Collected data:
========================================
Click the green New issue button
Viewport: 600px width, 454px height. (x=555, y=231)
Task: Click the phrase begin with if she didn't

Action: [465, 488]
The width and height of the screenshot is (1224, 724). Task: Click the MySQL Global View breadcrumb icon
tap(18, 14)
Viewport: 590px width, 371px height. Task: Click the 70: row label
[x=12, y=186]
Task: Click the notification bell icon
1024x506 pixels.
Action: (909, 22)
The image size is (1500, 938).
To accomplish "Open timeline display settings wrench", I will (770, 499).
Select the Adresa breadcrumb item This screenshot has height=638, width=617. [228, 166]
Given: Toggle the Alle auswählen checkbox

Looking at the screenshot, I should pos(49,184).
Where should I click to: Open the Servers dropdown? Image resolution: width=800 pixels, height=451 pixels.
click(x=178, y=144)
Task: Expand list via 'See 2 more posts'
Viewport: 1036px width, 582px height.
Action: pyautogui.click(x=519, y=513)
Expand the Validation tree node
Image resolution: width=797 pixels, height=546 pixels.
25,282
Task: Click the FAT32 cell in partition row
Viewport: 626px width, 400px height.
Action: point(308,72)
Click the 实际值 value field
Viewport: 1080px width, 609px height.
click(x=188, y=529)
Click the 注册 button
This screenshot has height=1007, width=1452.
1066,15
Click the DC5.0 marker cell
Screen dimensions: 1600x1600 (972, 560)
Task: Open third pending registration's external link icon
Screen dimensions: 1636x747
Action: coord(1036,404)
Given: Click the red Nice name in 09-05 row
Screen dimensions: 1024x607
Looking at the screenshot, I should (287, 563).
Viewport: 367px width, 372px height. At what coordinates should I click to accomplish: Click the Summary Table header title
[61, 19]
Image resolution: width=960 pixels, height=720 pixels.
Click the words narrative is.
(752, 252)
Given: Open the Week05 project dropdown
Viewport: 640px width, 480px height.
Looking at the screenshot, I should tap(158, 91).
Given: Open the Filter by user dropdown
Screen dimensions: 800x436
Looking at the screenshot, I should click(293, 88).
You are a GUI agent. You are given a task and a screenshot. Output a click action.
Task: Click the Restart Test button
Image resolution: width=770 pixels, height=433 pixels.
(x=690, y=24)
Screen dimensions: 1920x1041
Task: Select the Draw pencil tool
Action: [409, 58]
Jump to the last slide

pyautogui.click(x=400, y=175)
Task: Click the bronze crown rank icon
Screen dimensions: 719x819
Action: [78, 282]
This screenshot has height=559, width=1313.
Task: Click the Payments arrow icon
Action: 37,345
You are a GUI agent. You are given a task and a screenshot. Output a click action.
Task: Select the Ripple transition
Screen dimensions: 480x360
========================================
**How to complete this task**
Reproduce the lines above, beginning at the line with "Task: Click the Restart Test button" and stopping after the line with "Task: Click the bronze crown rank icon", exactly as they are.

**Response to this exercise**
Task: Click the Restart Test button
Image resolution: width=770 pixels, height=433 pixels.
(x=690, y=24)
Screen dimensions: 1920x1041
Task: Select the Draw pencil tool
Action: [409, 58]
Jump to the last slide

pyautogui.click(x=400, y=175)
Task: Click the bronze crown rank icon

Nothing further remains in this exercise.